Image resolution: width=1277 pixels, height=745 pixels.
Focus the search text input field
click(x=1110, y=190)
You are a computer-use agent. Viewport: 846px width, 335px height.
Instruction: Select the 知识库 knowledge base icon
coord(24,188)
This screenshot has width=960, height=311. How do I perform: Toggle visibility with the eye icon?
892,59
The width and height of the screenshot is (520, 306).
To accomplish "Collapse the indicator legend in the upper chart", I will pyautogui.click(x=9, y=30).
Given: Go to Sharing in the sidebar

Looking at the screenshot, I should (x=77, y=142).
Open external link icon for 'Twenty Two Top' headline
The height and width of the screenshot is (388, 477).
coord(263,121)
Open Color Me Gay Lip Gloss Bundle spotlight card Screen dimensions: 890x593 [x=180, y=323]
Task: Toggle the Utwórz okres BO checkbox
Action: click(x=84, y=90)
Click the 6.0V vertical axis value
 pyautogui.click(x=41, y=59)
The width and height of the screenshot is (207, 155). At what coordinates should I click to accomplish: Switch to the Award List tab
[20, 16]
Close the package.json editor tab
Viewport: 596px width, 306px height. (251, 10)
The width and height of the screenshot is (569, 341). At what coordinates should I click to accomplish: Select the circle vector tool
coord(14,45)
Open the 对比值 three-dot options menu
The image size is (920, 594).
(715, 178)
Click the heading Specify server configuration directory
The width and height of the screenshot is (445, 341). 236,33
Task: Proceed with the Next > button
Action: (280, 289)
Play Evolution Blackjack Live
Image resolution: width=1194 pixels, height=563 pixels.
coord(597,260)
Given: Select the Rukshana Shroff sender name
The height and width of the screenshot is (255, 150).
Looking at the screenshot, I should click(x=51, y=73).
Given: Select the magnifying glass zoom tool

———

A word-for-word copy of all the entries above is required.

Your response =
Image resolution: width=1277 pixels, height=745 pixels.
Focus the search text input field
click(x=1110, y=190)
You are a computer-use agent. Viewport: 846px width, 335px height.
Instruction: Select the 知识库 knowledge base icon
coord(24,188)
This screenshot has width=960, height=311. How do I perform: Toggle visibility with the eye icon?
892,59
The width and height of the screenshot is (520, 306).
To accomplish "Collapse the indicator legend in the upper chart", I will pyautogui.click(x=9, y=30).
Given: Go to Sharing in the sidebar

Looking at the screenshot, I should (x=77, y=142).
Open external link icon for 'Twenty Two Top' headline
The height and width of the screenshot is (388, 477).
coord(263,121)
Open Color Me Gay Lip Gloss Bundle spotlight card Screen dimensions: 890x593 [x=180, y=323]
Task: Toggle the Utwórz okres BO checkbox
Action: click(x=84, y=90)
Click the 6.0V vertical axis value
 pyautogui.click(x=41, y=59)
The width and height of the screenshot is (207, 155). At what coordinates should I click to accomplish: Switch to the Award List tab
[20, 16]
Close the package.json editor tab
Viewport: 596px width, 306px height. (251, 10)
The width and height of the screenshot is (569, 341). At what coordinates should I click to accomplish: Select the circle vector tool
coord(14,45)
Open the 对比值 three-dot options menu
The image size is (920, 594).
(715, 178)
Click the heading Specify server configuration directory
The width and height of the screenshot is (445, 341). 236,33
Task: Proceed with the Next > button
Action: (280, 289)
Play Evolution Blackjack Live
Image resolution: width=1194 pixels, height=563 pixels.
coord(597,260)
Given: Select the Rukshana Shroff sender name
The height and width of the screenshot is (255, 150).
Looking at the screenshot, I should click(x=51, y=73).
Given: Select the magnifying glass zoom tool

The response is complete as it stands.